At the systemic level, chronic oxidative stress plays a relevant role in the pathophysiology of endometriosis. Medical ozone treatment has been proposed as a therapeutic strategy based on its ability to induce controlled and transient oxidative stimuli capable of activating redox-sensitive adaptive pathways, particularly the Nrf2 signalling axis. Enhanced Nrf2 activity has been associated with attenuation of inflammatory signalling pathways, including modulation of NF-kB and suppression of NLRP3-mediated inflammation.
Additionally, medical ozone may directly affect nociceptive perception by stimulating the release of endogenous opioids and inhibiting pain conduction at both the central and peripheral levels. Controlled ozone application has been shown in other studies to activate endogenous analgesic pathways such as bradykinin release, modulation of prostaglandin synthesis, and increased macrophage and leukocyte activity.

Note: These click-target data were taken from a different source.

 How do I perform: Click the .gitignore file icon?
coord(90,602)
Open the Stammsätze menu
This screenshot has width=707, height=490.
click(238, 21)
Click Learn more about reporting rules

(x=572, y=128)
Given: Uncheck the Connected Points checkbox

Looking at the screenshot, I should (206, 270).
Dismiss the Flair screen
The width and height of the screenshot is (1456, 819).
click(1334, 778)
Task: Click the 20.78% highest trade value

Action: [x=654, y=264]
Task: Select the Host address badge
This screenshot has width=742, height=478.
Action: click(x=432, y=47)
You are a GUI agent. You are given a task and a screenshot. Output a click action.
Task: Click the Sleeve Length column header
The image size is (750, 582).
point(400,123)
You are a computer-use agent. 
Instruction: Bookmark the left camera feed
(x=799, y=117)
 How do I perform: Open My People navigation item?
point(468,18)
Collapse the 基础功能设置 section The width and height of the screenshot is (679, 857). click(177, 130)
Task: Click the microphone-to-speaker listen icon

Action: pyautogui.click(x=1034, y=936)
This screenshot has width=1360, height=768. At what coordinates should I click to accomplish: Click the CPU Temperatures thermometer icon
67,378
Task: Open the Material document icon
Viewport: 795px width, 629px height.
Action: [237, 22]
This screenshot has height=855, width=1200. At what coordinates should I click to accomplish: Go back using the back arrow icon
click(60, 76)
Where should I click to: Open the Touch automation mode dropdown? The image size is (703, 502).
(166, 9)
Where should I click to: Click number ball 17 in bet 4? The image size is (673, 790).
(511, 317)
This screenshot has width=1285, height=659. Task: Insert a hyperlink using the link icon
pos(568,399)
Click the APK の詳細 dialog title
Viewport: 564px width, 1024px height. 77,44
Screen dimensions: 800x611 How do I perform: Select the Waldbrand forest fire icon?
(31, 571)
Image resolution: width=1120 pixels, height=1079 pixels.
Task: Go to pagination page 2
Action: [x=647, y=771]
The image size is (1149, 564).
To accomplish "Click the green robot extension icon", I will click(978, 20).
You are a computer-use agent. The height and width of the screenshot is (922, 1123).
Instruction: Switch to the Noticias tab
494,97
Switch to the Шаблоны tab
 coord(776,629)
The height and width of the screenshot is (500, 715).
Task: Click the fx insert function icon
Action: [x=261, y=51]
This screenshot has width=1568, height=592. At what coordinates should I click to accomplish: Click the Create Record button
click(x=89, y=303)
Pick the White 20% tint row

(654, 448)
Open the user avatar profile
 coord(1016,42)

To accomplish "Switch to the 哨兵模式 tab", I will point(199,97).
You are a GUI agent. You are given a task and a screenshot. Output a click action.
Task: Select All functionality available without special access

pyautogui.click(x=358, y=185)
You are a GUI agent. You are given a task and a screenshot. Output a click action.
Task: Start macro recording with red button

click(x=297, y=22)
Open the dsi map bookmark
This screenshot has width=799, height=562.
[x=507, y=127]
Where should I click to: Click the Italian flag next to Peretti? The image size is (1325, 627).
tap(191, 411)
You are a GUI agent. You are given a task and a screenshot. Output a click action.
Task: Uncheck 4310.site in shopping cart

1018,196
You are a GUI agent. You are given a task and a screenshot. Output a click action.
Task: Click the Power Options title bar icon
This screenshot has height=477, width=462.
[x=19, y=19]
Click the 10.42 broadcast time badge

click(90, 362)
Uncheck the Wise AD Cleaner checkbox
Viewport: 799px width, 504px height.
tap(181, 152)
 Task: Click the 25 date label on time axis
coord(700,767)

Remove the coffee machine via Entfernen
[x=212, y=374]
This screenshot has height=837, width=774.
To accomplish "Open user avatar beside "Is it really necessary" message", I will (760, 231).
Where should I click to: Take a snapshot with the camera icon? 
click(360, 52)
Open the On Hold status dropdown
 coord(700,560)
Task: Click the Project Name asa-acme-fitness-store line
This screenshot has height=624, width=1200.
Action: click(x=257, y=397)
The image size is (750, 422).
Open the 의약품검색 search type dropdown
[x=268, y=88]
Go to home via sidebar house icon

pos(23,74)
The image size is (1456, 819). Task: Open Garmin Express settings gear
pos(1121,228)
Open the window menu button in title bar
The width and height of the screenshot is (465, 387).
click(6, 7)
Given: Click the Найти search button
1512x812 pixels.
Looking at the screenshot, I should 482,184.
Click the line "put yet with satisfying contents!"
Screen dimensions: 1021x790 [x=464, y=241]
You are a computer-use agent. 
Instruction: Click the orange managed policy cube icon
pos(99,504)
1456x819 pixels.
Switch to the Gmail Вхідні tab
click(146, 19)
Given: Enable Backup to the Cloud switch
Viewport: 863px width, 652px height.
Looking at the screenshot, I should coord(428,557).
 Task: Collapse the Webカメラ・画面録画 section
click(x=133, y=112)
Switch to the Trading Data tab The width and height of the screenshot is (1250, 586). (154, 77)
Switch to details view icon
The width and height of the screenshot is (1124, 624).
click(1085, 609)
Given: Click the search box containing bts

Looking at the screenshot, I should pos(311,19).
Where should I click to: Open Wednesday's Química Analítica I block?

All participants reported symptoms related to impaired sexual function before the start of the intervention. These findings are consistent with the literature describing pain as one of the main disruptive factors of sexuality in women with endometriosis, particularly in the form of deep dyspareunia. The improvement observed in sexual function at the end of the protocol may be associated with pain reduction and, consequently, the attenuation of psycho-emotional suffering, which reinforces the relevance of integrative therapeutic approaches in the management of endometriosis.
The proposed treatment is a minimally invasive method with simple and quick application, taking an average of 20 minutes from preparation to completion, and an affordable cost, estimated at around R$8.00 (approximately US$1.44) per session.
Limitations
The authors acknowledge several limitations inherent to the study design. The lack of longitudinal follow-up prevents definitive conclusions about the persistence of the observed therapeutic effects. Additionally, this was a single-centre study, which may limit the generalizability of the findings to other populations. Future multicenter studies involving participants with different demographic and clinical profiles, combined with biomarker evaluation, are needed to increase external validity and better elucidate the mechanistic and long-term clinical effects of this approach.
Conclusion
To the knowledge of the authors, this randomised clinical trial is among the first to evaluate the endovaginal application of medical ozone treatment in women with endometriosis. The intervention demonstrated a favourable short-term safety and tolerability profile and was associated with improvements in pelvic pain, quality of life, sexual function, and anxiety symptoms. These findings suggest that endovaginal medical ozone treatment may represent a potential minimally invasive adjuvant strategy in the clinical management of endometriosis. Further multicenter studies with larger samples, longer follow-up, and biomarker evaluation are warranted to confirm efficacy, durability of effects, and underlying mechanisms.
This work was supported by the Higher Education Personnel Improvement Coordination (CAPES). No conflicts of interest were reported by the authors.